With critical products often come government regulation and certification requirements. Products serving the healthcare industry, financial industry, or any other specialized market that is regulated by compliance standards, should have domain experts on their QA team who know all of the applicable best practices.
The possibility of automation
How much of a product’s testing can be automated, instead of being performed manually by a QA engineer? If the answer is "a lot", then this can likely reduce the number of people dedicated to its QA effort. In this instance, working with qualified automation experts who have the expertise required to build out a reusable, sustainable testing framework can help you leverage automation over time. Learn more about how automated testing can change the way your team thinks about the software development lifecycle.

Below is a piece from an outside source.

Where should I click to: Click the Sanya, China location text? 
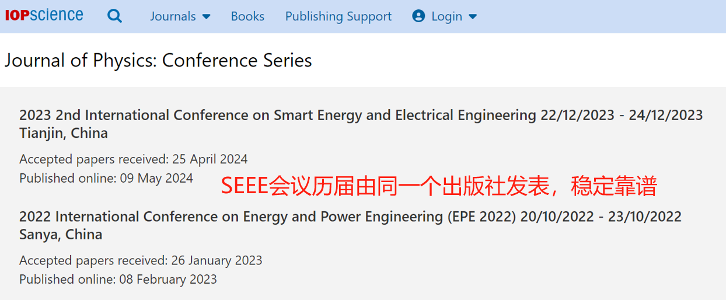click(61, 235)
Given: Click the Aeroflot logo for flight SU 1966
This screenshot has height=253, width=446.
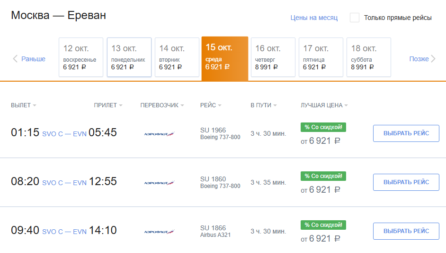Looking at the screenshot, I should point(159,134).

The type of testing methodology followed
Still rely on Waterfall? Count on spending more on QA engineers. Because bugs are found at the end of the software development lifecycle in this methodology, a period of intensive testing and reporting must be planned and resourced. Contrast this approach with the Agile methodology, which has dev and QA working together throughout the lifecycle. Errors are found and fixed as the code is written, allowing organizations to reduce the number of dedicated QA engineers in-house.
The types of integrations used
If a product calls on third-party APIs, QA engineers experienced in API testing should make up much of your QA team. Though technically it will require hiring experts, API testing will be better for it -- thorough, code-based testing helps organizations bypass the GUI, saving time and reducing the resources used in the long run.